#### WHAT IS NEEDED
Output the lines of the data starting at the line containing "You are a computer-use" and ending at the line containing "(x=129, y=712)", copying them exactly and leaving the pictures out.

#### EXERCISE MATERIAL
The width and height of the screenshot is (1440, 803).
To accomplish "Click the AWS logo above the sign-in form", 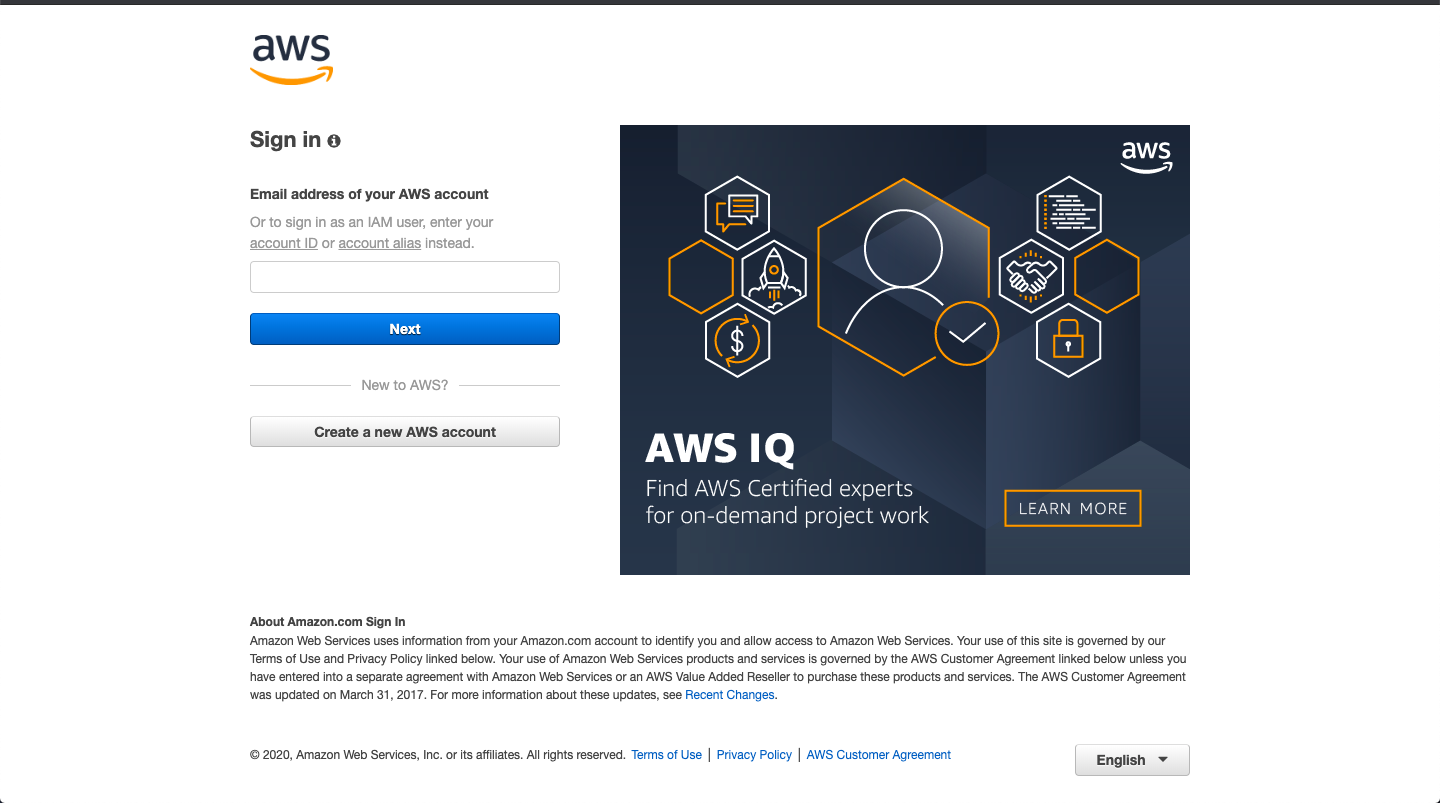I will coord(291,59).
---
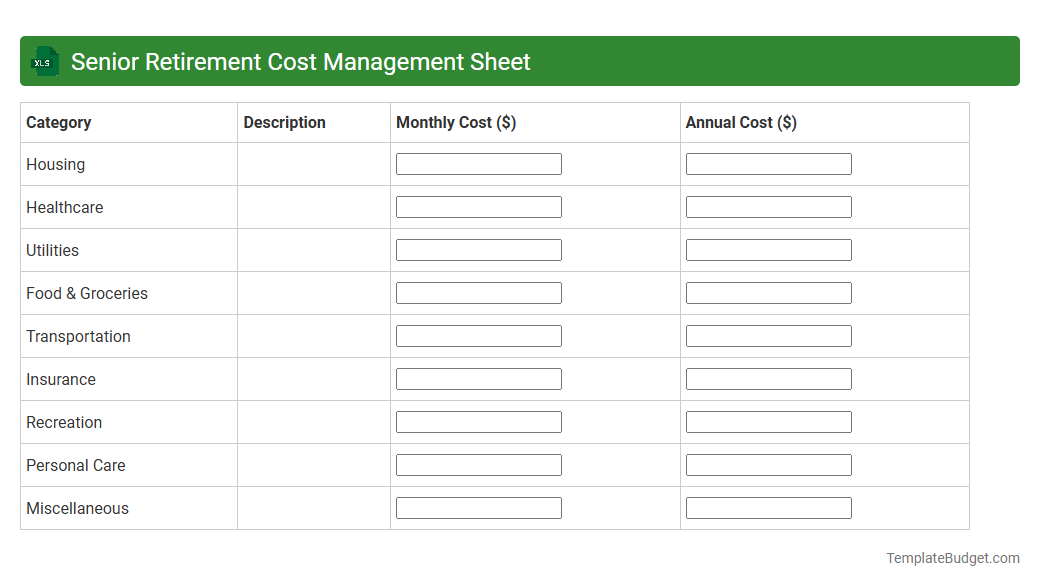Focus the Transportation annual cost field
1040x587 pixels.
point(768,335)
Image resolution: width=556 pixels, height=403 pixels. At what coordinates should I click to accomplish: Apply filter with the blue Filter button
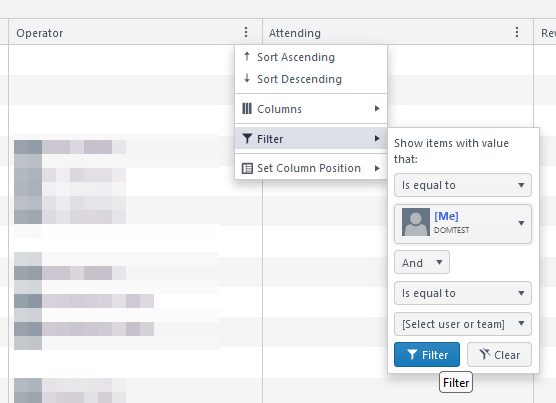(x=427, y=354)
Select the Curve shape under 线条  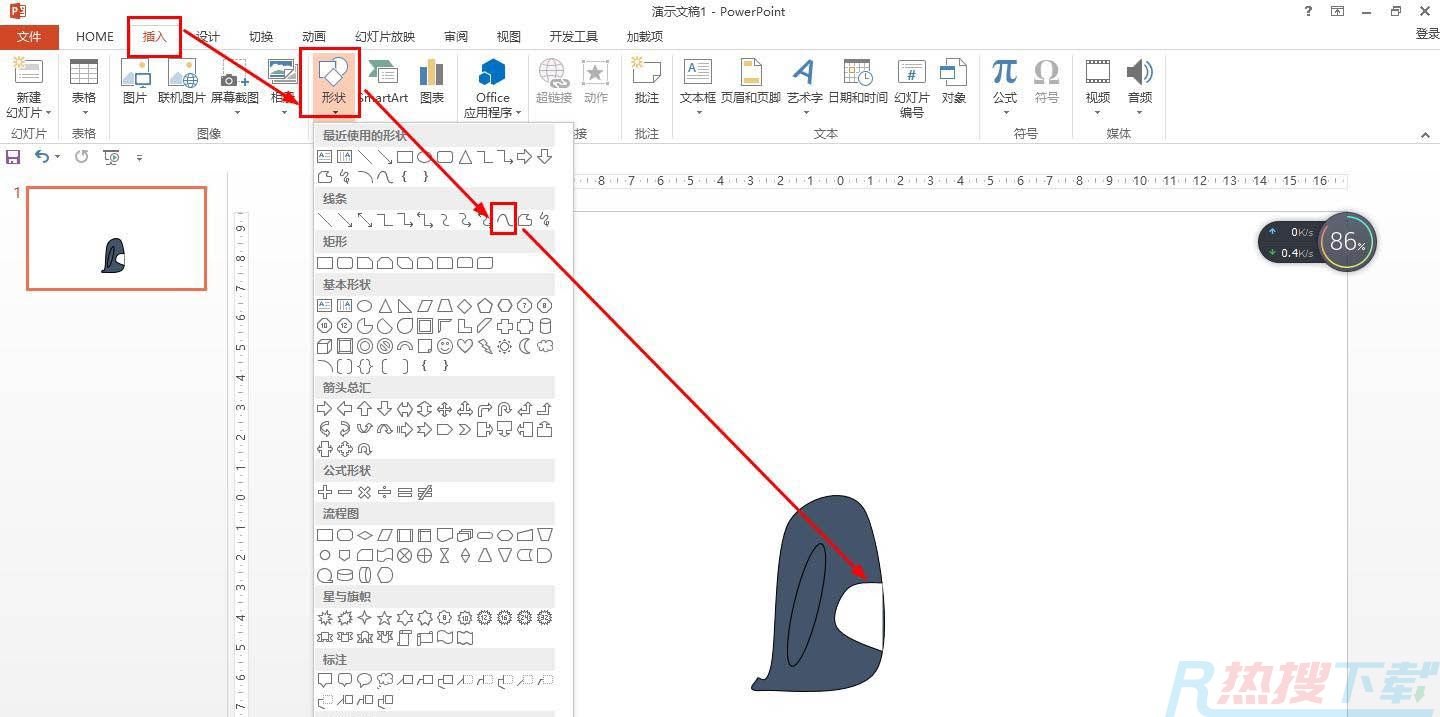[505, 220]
---
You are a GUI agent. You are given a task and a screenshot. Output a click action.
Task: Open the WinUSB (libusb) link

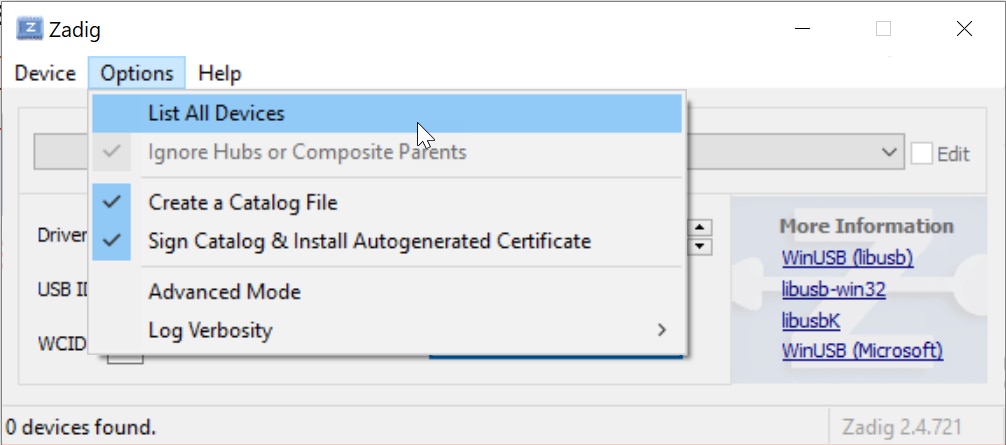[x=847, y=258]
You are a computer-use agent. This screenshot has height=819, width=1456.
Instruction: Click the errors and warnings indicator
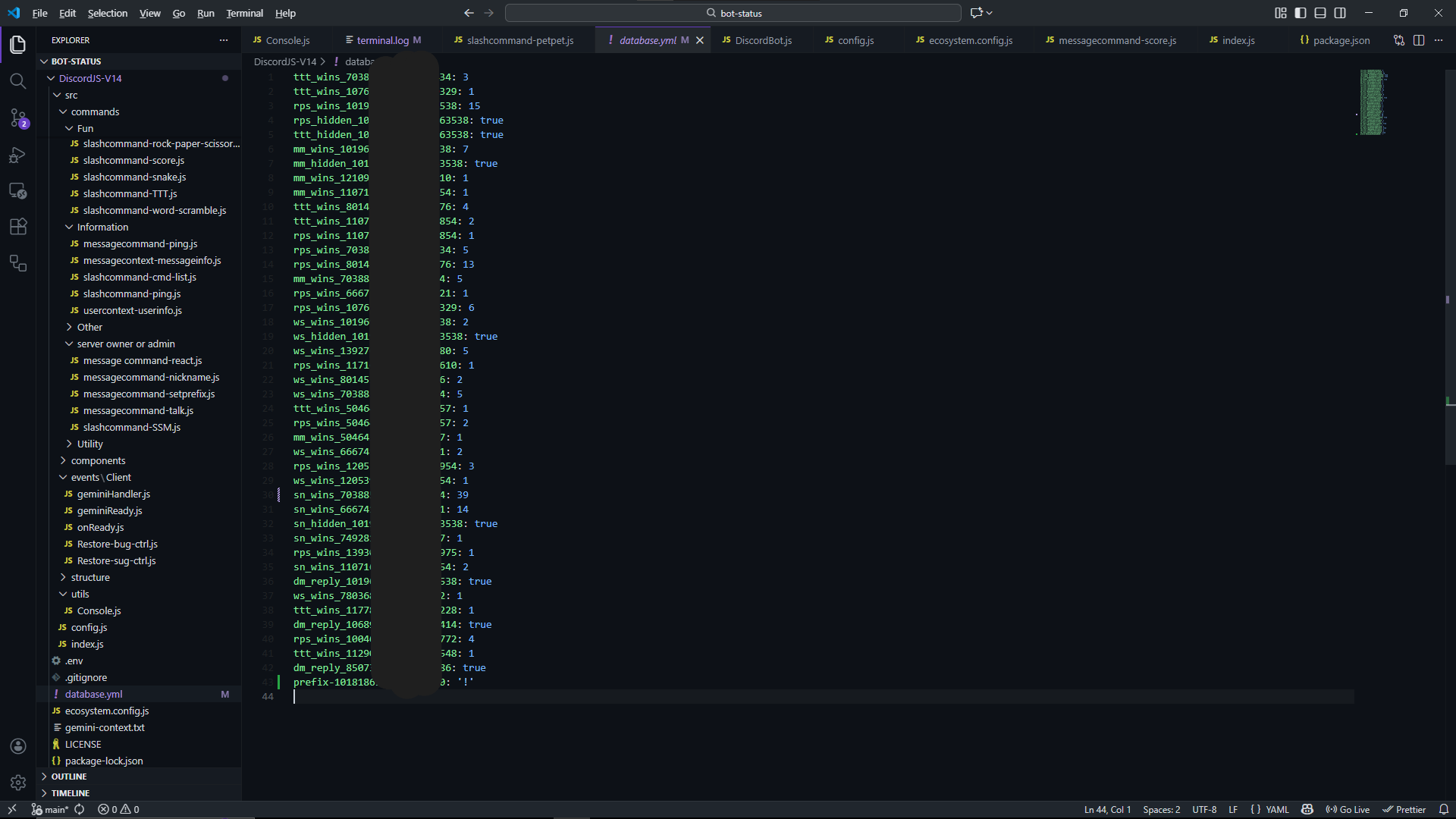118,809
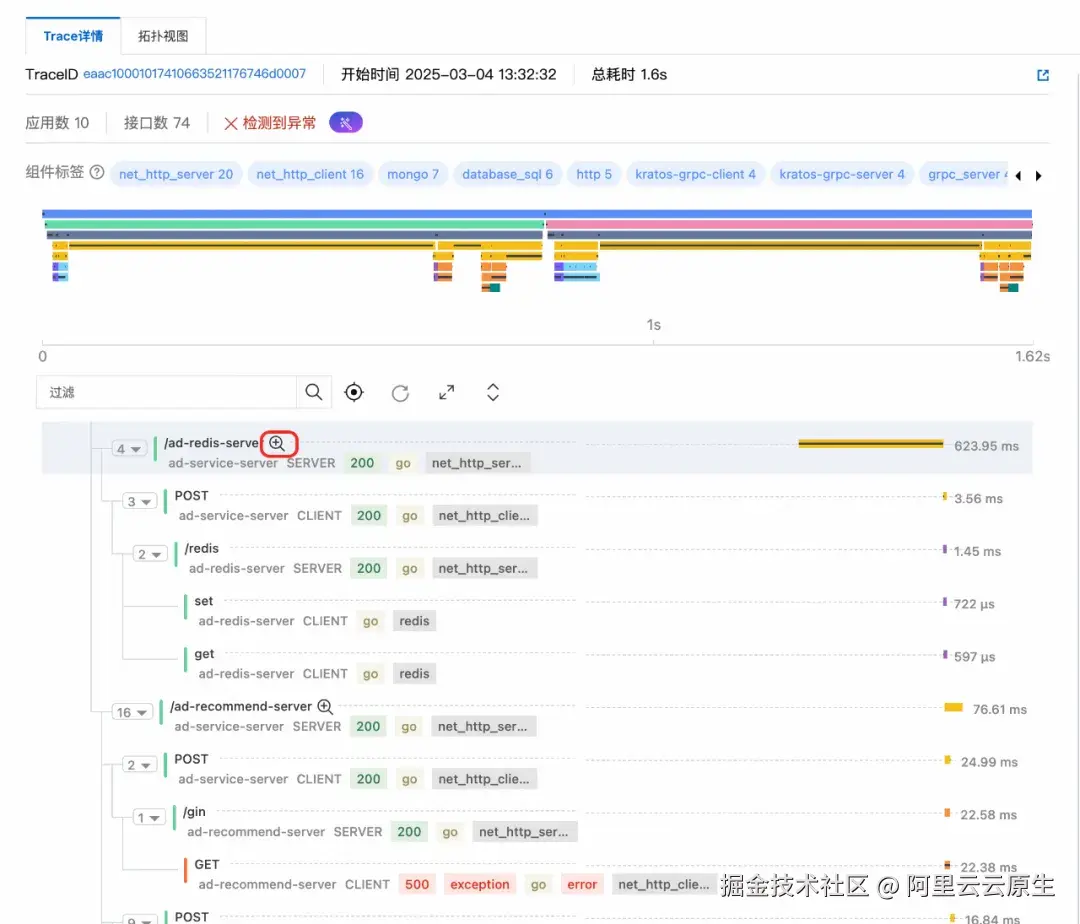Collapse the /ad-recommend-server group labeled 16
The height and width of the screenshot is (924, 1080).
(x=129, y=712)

#### THE SOLUTION
You are a computer-use agent. This screenshot has height=819, width=1456.
Instruction: Click the errors and warnings indicator
118,809
Collapse the /ad-recommend-server group labeled 16
The height and width of the screenshot is (924, 1080).
(x=129, y=712)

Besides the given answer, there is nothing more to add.